▶ [Exercise aim]: Word for word, set down every record that appears below.

Stored items
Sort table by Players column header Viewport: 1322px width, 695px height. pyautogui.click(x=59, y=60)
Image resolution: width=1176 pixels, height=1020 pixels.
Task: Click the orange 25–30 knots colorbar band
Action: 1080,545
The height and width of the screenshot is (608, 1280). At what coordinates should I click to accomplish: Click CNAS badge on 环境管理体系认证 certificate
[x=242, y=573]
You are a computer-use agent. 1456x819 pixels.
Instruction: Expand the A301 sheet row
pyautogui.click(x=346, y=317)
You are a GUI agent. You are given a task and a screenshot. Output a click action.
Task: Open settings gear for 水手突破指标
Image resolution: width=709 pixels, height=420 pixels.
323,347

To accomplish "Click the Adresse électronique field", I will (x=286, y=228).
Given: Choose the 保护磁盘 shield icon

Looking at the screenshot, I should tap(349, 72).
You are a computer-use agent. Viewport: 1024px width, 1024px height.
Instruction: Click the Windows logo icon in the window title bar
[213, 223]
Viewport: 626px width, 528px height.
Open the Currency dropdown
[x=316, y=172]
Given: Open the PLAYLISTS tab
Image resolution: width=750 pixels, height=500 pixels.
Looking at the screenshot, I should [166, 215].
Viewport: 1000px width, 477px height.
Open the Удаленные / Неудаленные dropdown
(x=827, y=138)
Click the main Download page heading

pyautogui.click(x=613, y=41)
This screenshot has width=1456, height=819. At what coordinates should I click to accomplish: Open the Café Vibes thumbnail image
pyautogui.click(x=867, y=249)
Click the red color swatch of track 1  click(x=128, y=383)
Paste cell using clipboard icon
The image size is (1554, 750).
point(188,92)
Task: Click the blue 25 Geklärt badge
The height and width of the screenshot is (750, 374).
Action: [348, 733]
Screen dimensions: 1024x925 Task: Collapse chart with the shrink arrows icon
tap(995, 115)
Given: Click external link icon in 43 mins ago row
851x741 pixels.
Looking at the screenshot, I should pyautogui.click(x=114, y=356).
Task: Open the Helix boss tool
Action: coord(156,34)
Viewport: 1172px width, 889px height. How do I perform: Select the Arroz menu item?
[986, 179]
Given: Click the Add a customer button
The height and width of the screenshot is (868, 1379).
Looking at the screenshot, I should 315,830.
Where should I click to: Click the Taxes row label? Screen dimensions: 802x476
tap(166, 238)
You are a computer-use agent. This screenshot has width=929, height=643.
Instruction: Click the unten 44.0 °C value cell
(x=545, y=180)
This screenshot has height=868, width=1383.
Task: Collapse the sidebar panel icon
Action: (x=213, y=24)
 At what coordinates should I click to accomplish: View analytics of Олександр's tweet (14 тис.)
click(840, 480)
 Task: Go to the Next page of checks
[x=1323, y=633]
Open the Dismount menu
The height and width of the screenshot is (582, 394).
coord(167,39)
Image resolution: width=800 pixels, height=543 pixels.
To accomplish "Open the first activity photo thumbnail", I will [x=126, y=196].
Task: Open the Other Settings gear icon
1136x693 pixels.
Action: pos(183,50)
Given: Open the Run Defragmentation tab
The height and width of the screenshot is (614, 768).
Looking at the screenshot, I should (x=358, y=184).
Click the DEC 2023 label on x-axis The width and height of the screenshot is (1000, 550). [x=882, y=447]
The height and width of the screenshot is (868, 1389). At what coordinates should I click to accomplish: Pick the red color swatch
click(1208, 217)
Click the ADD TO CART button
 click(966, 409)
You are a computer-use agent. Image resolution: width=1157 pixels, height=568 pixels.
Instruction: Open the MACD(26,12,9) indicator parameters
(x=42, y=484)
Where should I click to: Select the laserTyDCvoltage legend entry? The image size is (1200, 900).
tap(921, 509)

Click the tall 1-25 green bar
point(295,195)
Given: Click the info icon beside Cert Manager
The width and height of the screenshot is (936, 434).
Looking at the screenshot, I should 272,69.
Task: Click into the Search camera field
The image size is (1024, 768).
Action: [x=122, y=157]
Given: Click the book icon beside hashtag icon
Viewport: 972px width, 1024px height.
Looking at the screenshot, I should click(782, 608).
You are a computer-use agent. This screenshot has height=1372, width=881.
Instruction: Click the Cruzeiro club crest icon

▶ [Completed exercise]:
Sort table by Players column header Viewport: 1322px width, 695px height. pyautogui.click(x=59, y=60)
Image resolution: width=1176 pixels, height=1020 pixels.
Task: Click the orange 25–30 knots colorbar band
Action: 1080,545
The height and width of the screenshot is (608, 1280). At what coordinates should I click to accomplish: Click CNAS badge on 环境管理体系认证 certificate
[x=242, y=573]
You are a computer-use agent. 1456x819 pixels.
Instruction: Expand the A301 sheet row
pyautogui.click(x=346, y=317)
You are a GUI agent. You are given a task and a screenshot. Output a click action.
Task: Open settings gear for 水手突破指标
Image resolution: width=709 pixels, height=420 pixels.
323,347

To accomplish "Click the Adresse électronique field", I will (x=286, y=228).
Given: Choose the 保护磁盘 shield icon

Looking at the screenshot, I should tap(349, 72).
You are a computer-use agent. Viewport: 1024px width, 1024px height.
Instruction: Click the Windows logo icon in the window title bar
[213, 223]
Viewport: 626px width, 528px height.
Open the Currency dropdown
[x=316, y=172]
Given: Open the PLAYLISTS tab
Image resolution: width=750 pixels, height=500 pixels.
Looking at the screenshot, I should [166, 215].
Viewport: 1000px width, 477px height.
Open the Удаленные / Неудаленные dropdown
(x=827, y=138)
Click the main Download page heading

pyautogui.click(x=613, y=41)
This screenshot has width=1456, height=819. At what coordinates should I click to accomplish: Open the Café Vibes thumbnail image
pyautogui.click(x=867, y=249)
Click the red color swatch of track 1  click(x=128, y=383)
Paste cell using clipboard icon
The image size is (1554, 750).
point(188,92)
Task: Click the blue 25 Geklärt badge
The height and width of the screenshot is (750, 374).
Action: [348, 733]
Screen dimensions: 1024x925 Task: Collapse chart with the shrink arrows icon
tap(995, 115)
Given: Click external link icon in 43 mins ago row
851x741 pixels.
Looking at the screenshot, I should pyautogui.click(x=114, y=356).
Task: Open the Helix boss tool
Action: coord(156,34)
Viewport: 1172px width, 889px height. How do I perform: Select the Arroz menu item?
[986, 179]
Given: Click the Add a customer button
The height and width of the screenshot is (868, 1379).
Looking at the screenshot, I should 315,830.
Where should I click to: Click the Taxes row label? Screen dimensions: 802x476
tap(166, 238)
You are a computer-use agent. This screenshot has width=929, height=643.
Instruction: Click the unten 44.0 °C value cell
(x=545, y=180)
This screenshot has height=868, width=1383.
Task: Collapse the sidebar panel icon
Action: (x=213, y=24)
 At what coordinates should I click to accomplish: View analytics of Олександр's tweet (14 тис.)
click(840, 480)
 Task: Go to the Next page of checks
[x=1323, y=633]
Open the Dismount menu
The height and width of the screenshot is (582, 394).
coord(167,39)
Image resolution: width=800 pixels, height=543 pixels.
To accomplish "Open the first activity photo thumbnail", I will [x=126, y=196].
Task: Open the Other Settings gear icon
1136x693 pixels.
Action: pos(183,50)
Given: Open the Run Defragmentation tab
The height and width of the screenshot is (614, 768).
Looking at the screenshot, I should (x=358, y=184).
Click the DEC 2023 label on x-axis The width and height of the screenshot is (1000, 550). [x=882, y=447]
The height and width of the screenshot is (868, 1389). At what coordinates should I click to accomplish: Pick the red color swatch
click(1208, 217)
Click the ADD TO CART button
 click(966, 409)
You are a computer-use agent. Image resolution: width=1157 pixels, height=568 pixels.
Instruction: Open the MACD(26,12,9) indicator parameters
(x=42, y=484)
Where should I click to: Select the laserTyDCvoltage legend entry? The image size is (1200, 900).
tap(921, 509)

Click the tall 1-25 green bar
point(295,195)
Given: Click the info icon beside Cert Manager
The width and height of the screenshot is (936, 434).
Looking at the screenshot, I should 272,69.
Task: Click into the Search camera field
The image size is (1024, 768).
Action: [x=122, y=157]
Given: Click the book icon beside hashtag icon
Viewport: 972px width, 1024px height.
Looking at the screenshot, I should click(782, 608).
You are a computer-use agent. This screenshot has height=1372, width=881.
Instruction: Click the Cruzeiro club crest icon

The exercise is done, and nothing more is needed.